Я решил непременно махнуть туда к нему в Бахту, на Енисей… Между прочим, он у себя в Бахте храм построил, во как! (Не один, но он был заводила, организатор. –  Прим. авт.) И он так смачно описывал, как туда добираться:

– Если летом, то сперва самолётом до Красноярска, а потом теплоходом двое суток – прям до деревни. На пароходе, конечно, классно… Сел в каюту, пьёшь пиво, смотришь на берега, тебя подвозят прям к деревне. Причала нету в деревне. Но к теплоходу лодки выезжают обязательно – встретить кого, посадить, рыбу продать. Лодки сразу выскакивают! Событие какое – пароход! Это ж не каждый день, а раз или два в неделю.
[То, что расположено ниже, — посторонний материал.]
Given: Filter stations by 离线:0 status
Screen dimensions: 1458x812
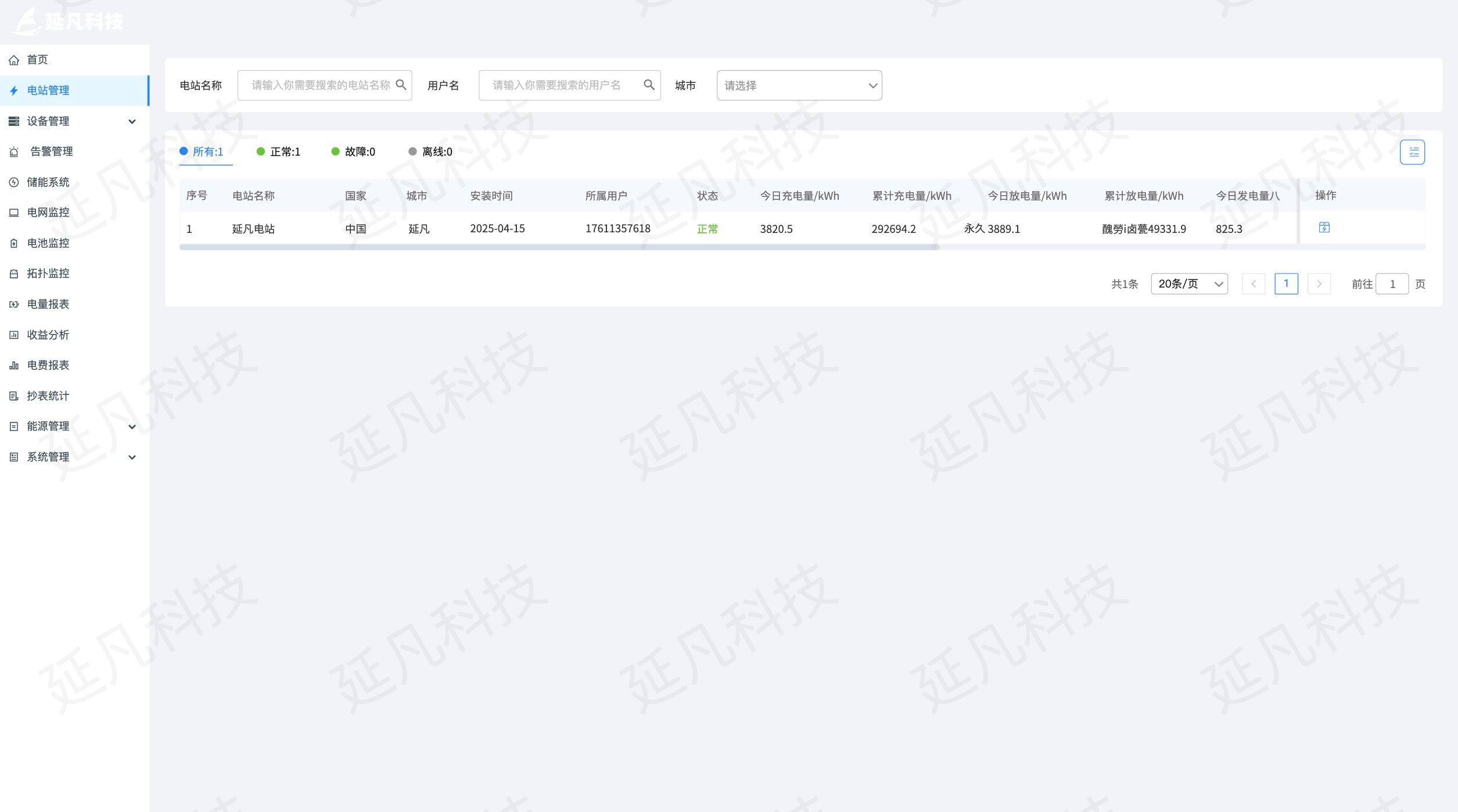Looking at the screenshot, I should [x=430, y=152].
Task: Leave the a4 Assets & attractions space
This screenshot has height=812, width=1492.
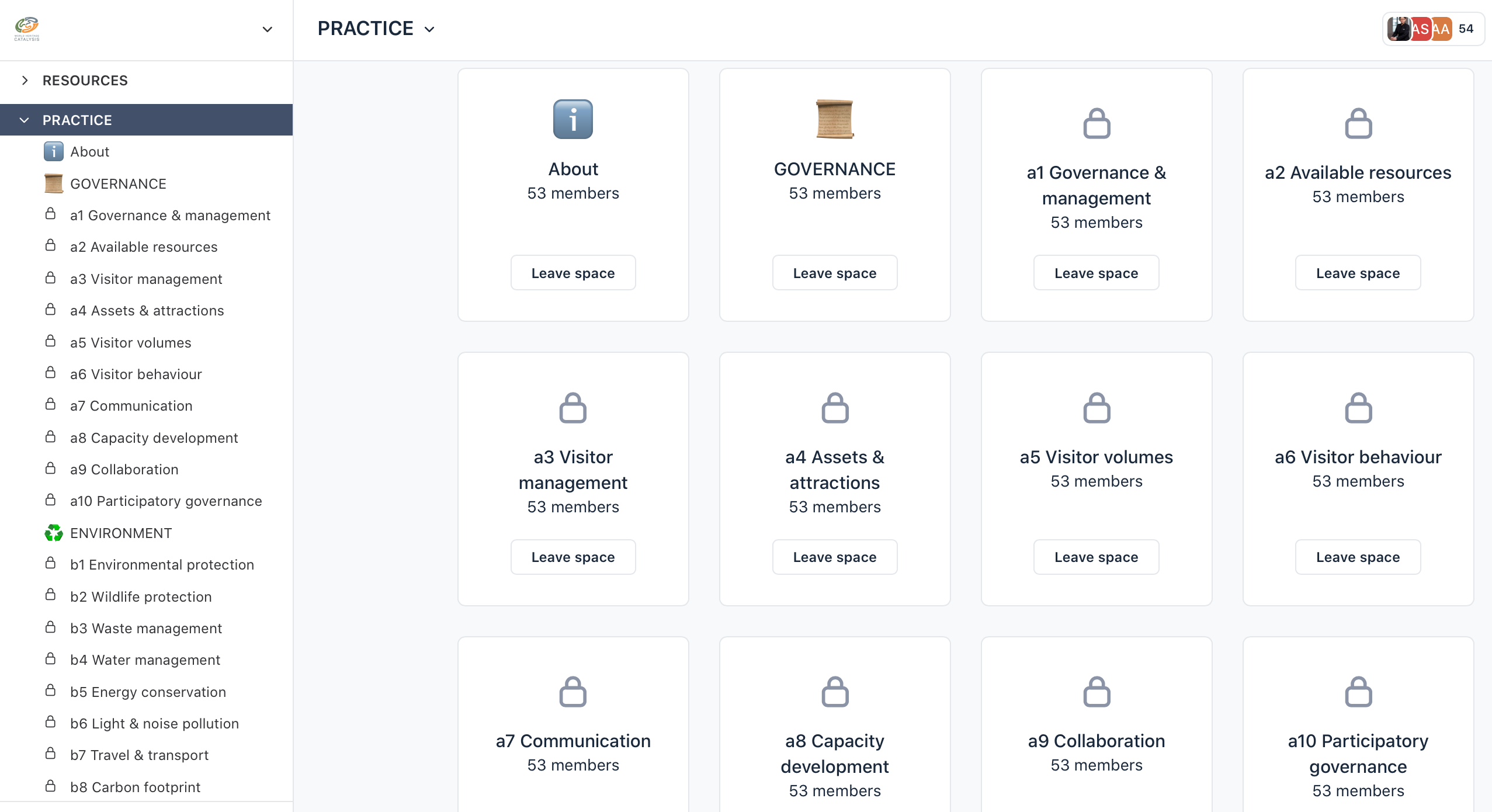Action: click(834, 557)
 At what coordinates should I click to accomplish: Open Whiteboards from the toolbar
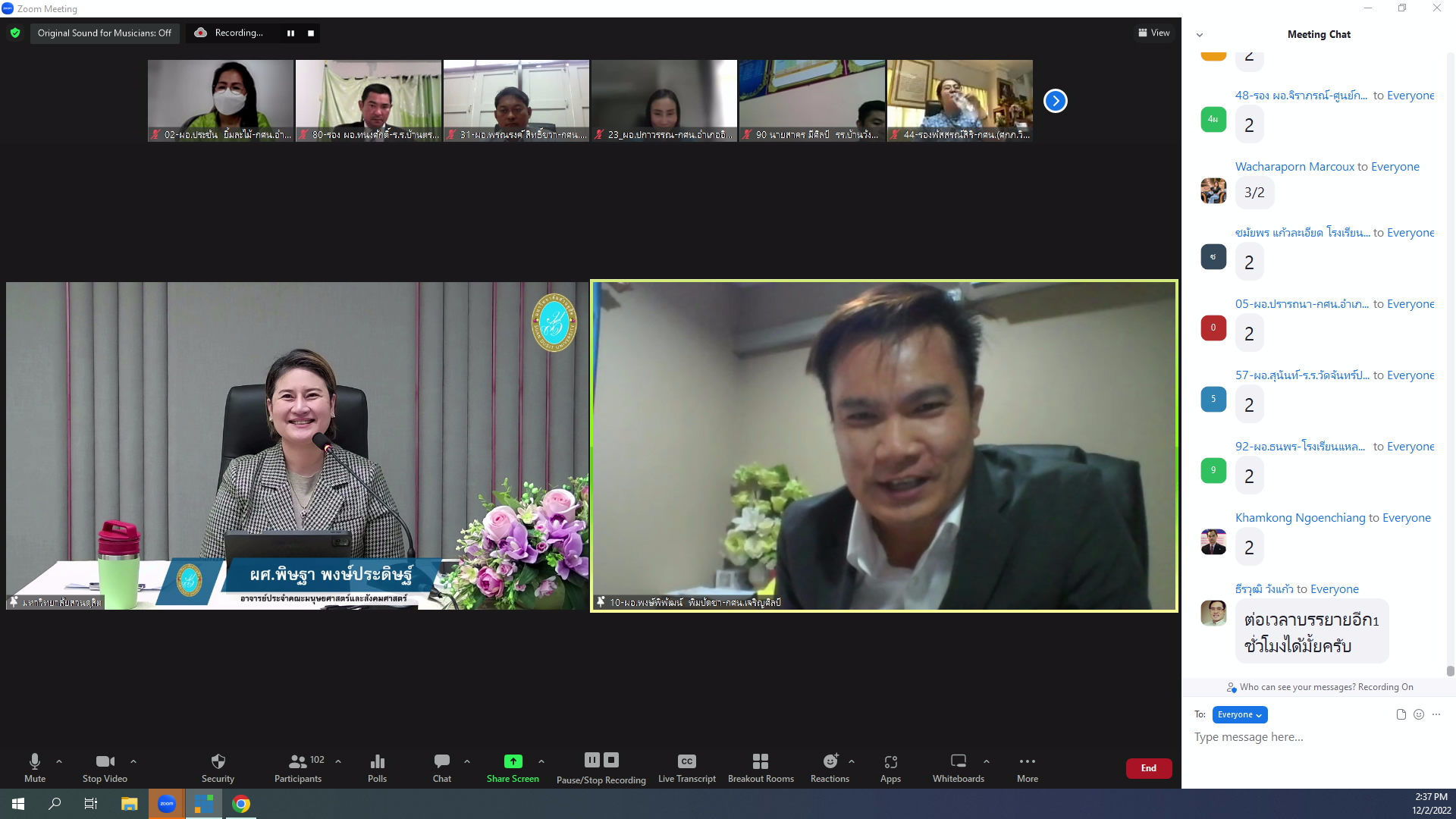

Праздник… А зимой – от Красноярска самолётом, Як-40 или Ан-24, час сорок до Подкаменной Тунгуски, а дальше пятьдесят минут на «восьмёрке» (Ми-8), она по четвергам летает…

В своё время я туда так и не собрался, не добрался. И все наши с Михаилом разговоры протекали в столице, на его брошенной родине, в злачных её местах.

Ты для чего поселился в тайге? Создать биографию? – спрашиваю я его в лоб. –  Сейчас ни у кого из писателей нет биографий, а у тебя есть. Ты – таёжный охотник.

– Я просто захотел – и поехал. Я не думал ни о чём. И ничего писать не собирался.

Но как же ты попал в дикие места? Ты осуждаешь цивилизацию и бежишь от неё, проповедуешь жизнь на природе?

– Да ну… Это все хренософия, болтология. Я просто поехал, и всё... Очень распространённый вопрос: что человека заставляет сменить место? Думают, вот, он бежит от дискомфорта, который был на старом месте. Но часто причина в том, что человеку просто нравится, даже слишком, новое место, куда он едет. 

У меня предлог мог быть любой, но на самом деле причина была такая: мне просто хотелось быть среди этих ёлок. Нравилась безумно тайга, вот это пространство огромное. Я когда смотрел на географическую карту России, особенно на зауральскую часть, меня просто начинало трясти, так туда манило. Это такой азарт!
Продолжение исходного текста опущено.